Hello friends, welcome to Gate Smashers. In this video, we are going to discuss about Huffman coding. And in this video, we are going to discuss
all the important points related to Huffman coding which will be very beneficial for your competitive
exams, even college or university level exams. So guys, like the video quickly, subscribe the
channel if you haven't done it yet. And please press the bell button so
that you get all the latest notifications. So let's start with Huffman coding. The first important point is, it is a greedy technique. And we use this to encode data and compress the data.
Now actually, what is data encode or data compression? How do we do it? Why do we use Huffman coding? I want to explain all these points with a simple example. So here, what I have in the example is, a message M which is made of 100 characters. Now in these 100 characters, we have some alphabets A, B, C, D, E, F. And we have a frequency that is
A is 50, B is 10, C is 30, D is 5, E is 3, F is 2. We have this frequency, so you will
total how many characters will be made? 100. Now what I have to do is, encode it. Encoding means I have to digitize it, write it in the form of 0 and 1. Obviously, our computer system works in digital form. Even if I have to communicate, means if I have to send it to someone, obviously, then what I will do is, I will
convert it into encoding and send it.
So here, the most basic encoding technique is, ASCII encoding. Now in ASCII encoding, the range we have is 0 to 127. Means in total, we have 128 characters. And if I have to represent 0 to 127 numbers in binary, then how many bits do we use? 7 bits. How did you know? In the maximum range, in this whole
range, what is the maximum element? 127. And what is 127? 1111111. Means 7 times 1. So what will be 0? 7 times 0. So here if I have to represent A, then how many bits will I need to represent A? 7. For B, C, D, how many bits will it take for all? 7. Means to represent one character. To represent one character, A or B, to represent anyone, if it is 7 bits, then to represent 100 characters, then my total will be 700 bits.

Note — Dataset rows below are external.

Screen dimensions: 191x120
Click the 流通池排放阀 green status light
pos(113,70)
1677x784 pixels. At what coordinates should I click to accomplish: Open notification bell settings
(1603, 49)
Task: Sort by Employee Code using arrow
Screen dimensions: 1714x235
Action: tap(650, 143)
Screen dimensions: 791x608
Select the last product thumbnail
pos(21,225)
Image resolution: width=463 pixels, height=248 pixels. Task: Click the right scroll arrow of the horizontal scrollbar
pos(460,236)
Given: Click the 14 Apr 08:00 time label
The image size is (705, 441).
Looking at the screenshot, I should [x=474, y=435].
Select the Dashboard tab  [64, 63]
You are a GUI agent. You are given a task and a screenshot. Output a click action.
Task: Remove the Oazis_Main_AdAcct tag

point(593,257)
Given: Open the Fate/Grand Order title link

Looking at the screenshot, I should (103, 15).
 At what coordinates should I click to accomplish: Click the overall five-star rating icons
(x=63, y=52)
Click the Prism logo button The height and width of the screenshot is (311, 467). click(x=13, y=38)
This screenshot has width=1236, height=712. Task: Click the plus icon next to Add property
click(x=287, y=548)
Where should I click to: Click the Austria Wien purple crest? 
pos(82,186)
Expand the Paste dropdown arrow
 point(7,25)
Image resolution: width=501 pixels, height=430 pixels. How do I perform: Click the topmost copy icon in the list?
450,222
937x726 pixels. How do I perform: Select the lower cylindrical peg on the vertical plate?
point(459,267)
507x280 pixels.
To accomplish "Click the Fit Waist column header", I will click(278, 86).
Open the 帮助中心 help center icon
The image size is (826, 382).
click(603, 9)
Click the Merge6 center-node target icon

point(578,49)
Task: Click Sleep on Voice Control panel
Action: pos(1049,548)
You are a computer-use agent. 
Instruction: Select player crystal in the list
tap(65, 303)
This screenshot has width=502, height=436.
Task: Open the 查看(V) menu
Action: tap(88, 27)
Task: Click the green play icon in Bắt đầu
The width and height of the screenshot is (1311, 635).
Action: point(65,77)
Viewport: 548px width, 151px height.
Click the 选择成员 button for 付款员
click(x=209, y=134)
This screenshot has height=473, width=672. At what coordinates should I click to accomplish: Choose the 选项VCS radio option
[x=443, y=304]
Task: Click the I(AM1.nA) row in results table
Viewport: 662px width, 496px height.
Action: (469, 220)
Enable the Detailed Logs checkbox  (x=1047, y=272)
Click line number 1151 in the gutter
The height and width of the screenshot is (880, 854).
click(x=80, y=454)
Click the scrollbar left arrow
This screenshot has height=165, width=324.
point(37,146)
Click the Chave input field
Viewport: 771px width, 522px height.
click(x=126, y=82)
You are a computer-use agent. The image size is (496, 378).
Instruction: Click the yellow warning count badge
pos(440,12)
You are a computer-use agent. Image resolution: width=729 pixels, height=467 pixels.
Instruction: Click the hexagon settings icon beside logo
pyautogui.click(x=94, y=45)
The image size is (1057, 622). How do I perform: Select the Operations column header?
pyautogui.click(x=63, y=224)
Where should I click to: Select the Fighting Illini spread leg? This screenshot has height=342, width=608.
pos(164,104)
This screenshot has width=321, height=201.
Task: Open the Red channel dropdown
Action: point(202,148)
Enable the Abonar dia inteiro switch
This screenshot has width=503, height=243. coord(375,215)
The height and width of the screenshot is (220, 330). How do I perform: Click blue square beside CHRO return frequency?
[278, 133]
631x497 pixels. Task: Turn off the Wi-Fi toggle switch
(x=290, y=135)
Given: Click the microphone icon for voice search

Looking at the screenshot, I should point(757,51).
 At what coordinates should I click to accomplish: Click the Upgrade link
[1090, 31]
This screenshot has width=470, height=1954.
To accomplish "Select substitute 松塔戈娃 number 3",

So means, you put 700 bits in total, encode this whole message in digital format. If we talk about the second technique, now we are not talking about Huffman coding, from this example, you will be clear
about the benefit of Huffman coding. Let's say, if we know that there are only 6 characters in my message, A, B, C, D, E, F. 6 characters means 6 types of characters. So how can I represent it here? A is 000, B is 001, C is 010, D is 011, E is 100, F is 101. Because if I know in the message that there are 6 types of alphabets, then I can represent them in 3 bits only. Because my motive here is to uniquely identify each alphabet. So see, we have represented it uniquely, so to represent each one, I took 3 bits,
to represent each one, I took 3 bits. Means, if one character is taking 3 bits to represent, then to represent 100 characters,
300 bits will be consumed here. So means, 300 bits will be consumed,
then your message will be encoded.
So means, we have reduced its comparatively, but now comes Huffman encoding. Huffman coding says that these bits are more, you have to represent them in a minimum way. So how does Huffman encoding work? In all the frequencies given to you, in that whole frequency, you have to pick up the 2 minimum elements. So which are the 2 minimum elements? First of all, we have F. So we have written F. How many Fs are there? 2 Fs. And how many E's are there? E is 3.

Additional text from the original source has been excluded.